Mestre: José Maria da Silveira

Fonte: Jogo do Pau Português
(Redirecionado de José Maria da Silveira)
Outros nomes O Saloio
Nascimento 1805
Morte 1888
Nacionalidade Portuguesa
Naturalidade Lisboa
Escola Lisboa

Sobre

José Maria da Silveira conhecido como «O Saloio» nasceu em 1805 na Calçada da Graça n.º 13 em Lisboa, e faleceu 1885.
A alcunha do Saloio fora motivada pelas cores rosadas do rosto, que lhe dava um aspeto rústico que contratava dos rostos citadinos. Era de constituição física alta, forte e de grande agilidade, segundo o livro do Mestre Caçador, chegava a fazer catorze retaguardas seguidas, isto é, catorze voltas sobre si, acompanhando o rápido giro do pau.[1]

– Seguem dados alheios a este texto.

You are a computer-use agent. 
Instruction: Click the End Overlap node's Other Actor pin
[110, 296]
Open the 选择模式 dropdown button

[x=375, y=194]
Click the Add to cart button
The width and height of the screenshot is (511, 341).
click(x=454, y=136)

Segundo Zacarias d'Aça[2], aos dezasseis anos (em 1821), já dava lições - já era mestre! Os seus professores foram os mais dextros que então havia em Lisboa, um deles era galego. Dr. José Pontes, comentando o artigo de Zacarias d'Aça reforça ainda que «aprendeu a jogar o pau com dois mestres, um galego, outro minhoto, cujos os nomes depressa esqueceram.».[3]

Aplicou a este jogo alguns movimentos da esgrima de sabre e florete, onde estudou e modificou. Fazendo assim, um estilo próprio, caracterizando-o como «esgrima nacional».

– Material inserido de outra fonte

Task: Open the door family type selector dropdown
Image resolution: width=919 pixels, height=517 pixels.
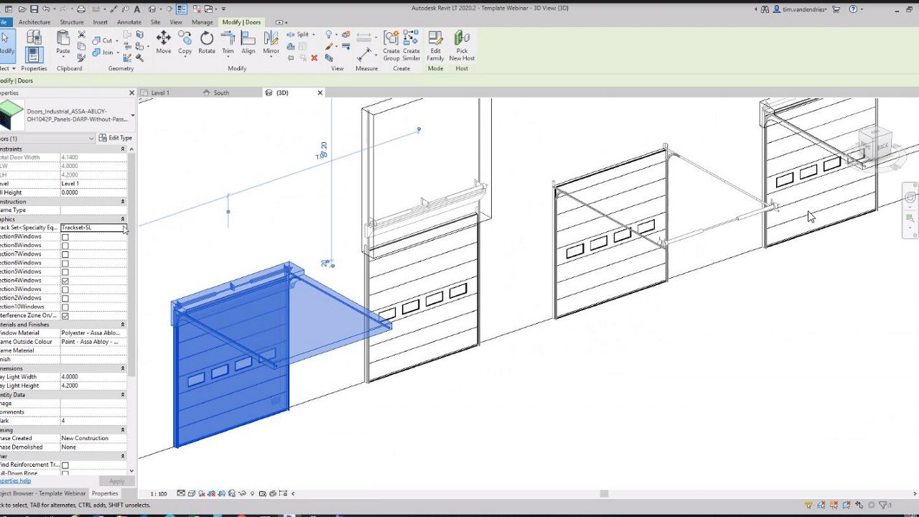Action: tap(132, 116)
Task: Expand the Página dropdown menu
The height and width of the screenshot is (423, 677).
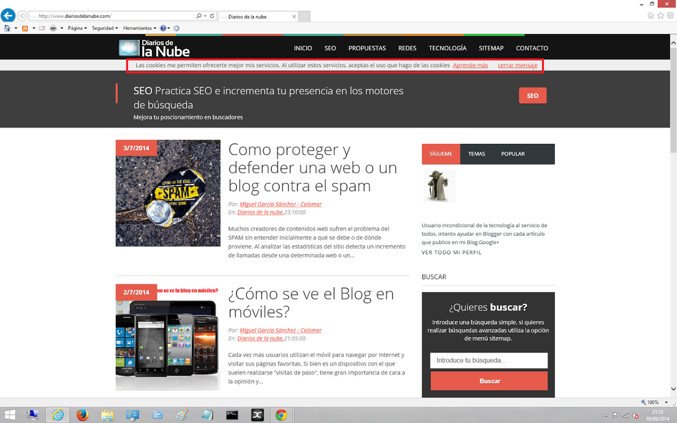Action: (x=77, y=28)
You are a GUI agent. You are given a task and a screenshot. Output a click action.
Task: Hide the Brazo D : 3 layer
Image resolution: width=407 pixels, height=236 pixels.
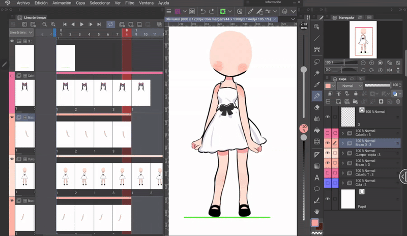(327, 143)
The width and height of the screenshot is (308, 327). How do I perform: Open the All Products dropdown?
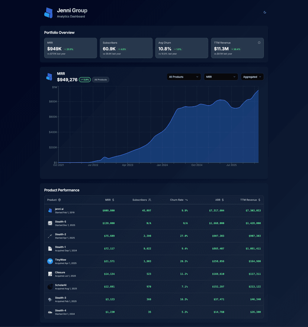click(184, 77)
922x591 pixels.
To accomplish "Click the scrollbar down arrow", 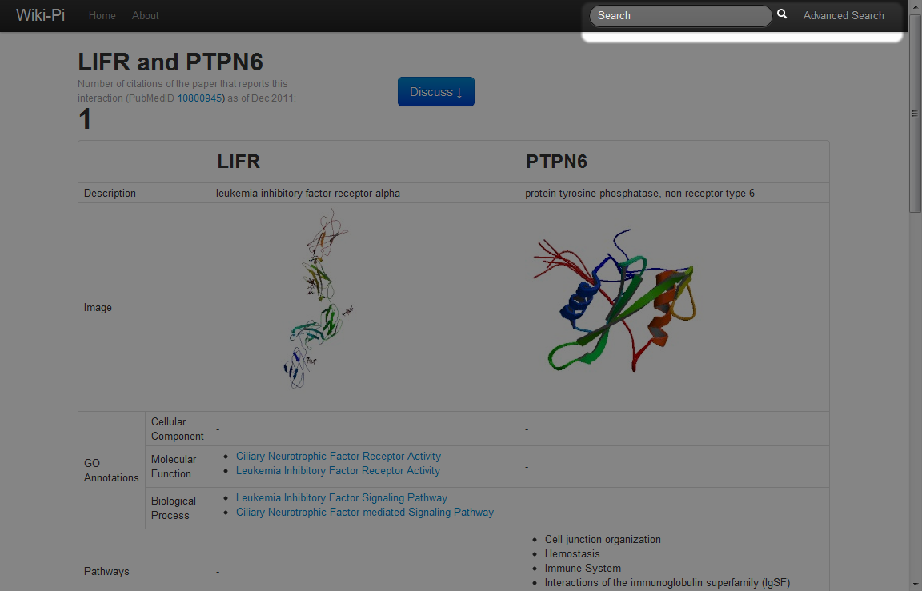I will coord(915,584).
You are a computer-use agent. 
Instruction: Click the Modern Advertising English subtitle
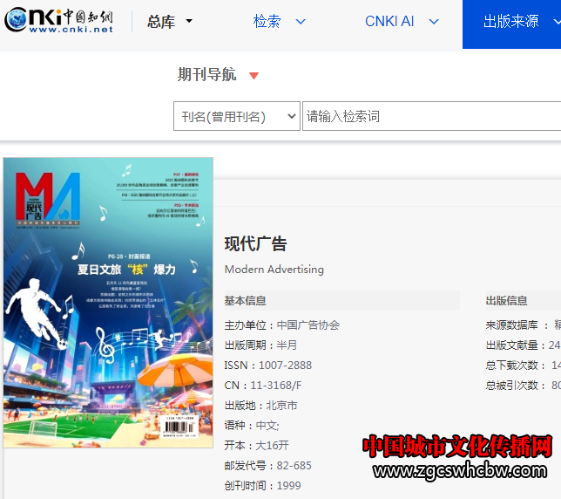(274, 270)
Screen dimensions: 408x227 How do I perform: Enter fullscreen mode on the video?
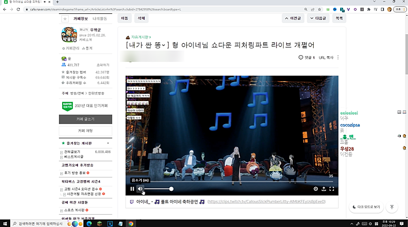pos(332,189)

Deu lições na Rua Nova do Loureiro e num quintal da sua casa, no Largo dos Inglesinhos perto da igreja dos Caetanos, em Lisboa.

De todos os alunos que teve, o que deu continuidade do seu trabalho e ensino foi o Mestre Pedro Augusto da Silva.

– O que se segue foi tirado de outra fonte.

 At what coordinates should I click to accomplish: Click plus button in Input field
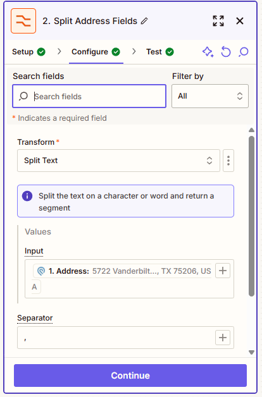pos(223,271)
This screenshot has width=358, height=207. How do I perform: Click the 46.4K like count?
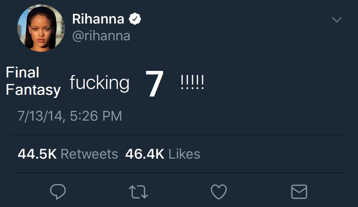145,154
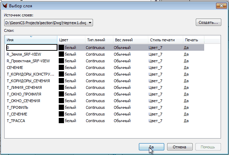
Task: Confirm with the Да button
Action: click(x=151, y=147)
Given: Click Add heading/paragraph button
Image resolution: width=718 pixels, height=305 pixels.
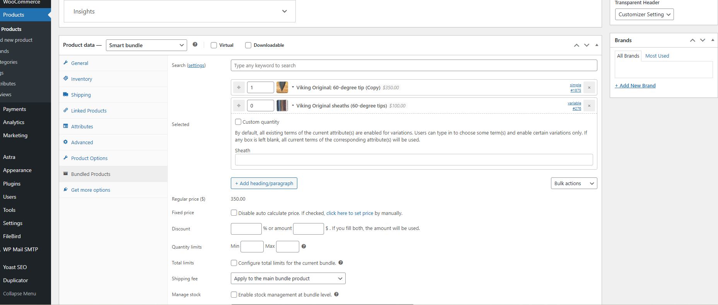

Ficou também conhecido por ter ensinado Jogo do Pau ao Rei D. Carlos, que era um entusiasta e um praticante dedicado.

Conhecimentos técnico

Mestres onde obteve conhecimentos técnicos do Jogo do Pau português:

  • Mestre desconhecido (galego)
  • Mestre desconhecido (minhoto)

Publicações onde é citado

« (...) Carlos Relvas (...) contratou vários mestres, provinientes de diversos pontos do país (...)

Estes mestres, entre outros, terão sido o próprio José Maria da Silveira, Domingos Valente de Couras (Salréu), António Pereira Penela (1838-1908), e Joaquim Baú (contemporaneo do "Saloio), de Marco de Canavezes, mestre itenerante e que vivia do pagamento das lições dadas pelo pais. O que testemunha uma influência directa da técnica de Lisboa em alguns dos jogadores e posteriores mestres do Ribatejo. »
Artigo «O Jogo do Pau em Portugal: processos de mudança, Universidade Nova de Lisboa» 1990 (ver mais)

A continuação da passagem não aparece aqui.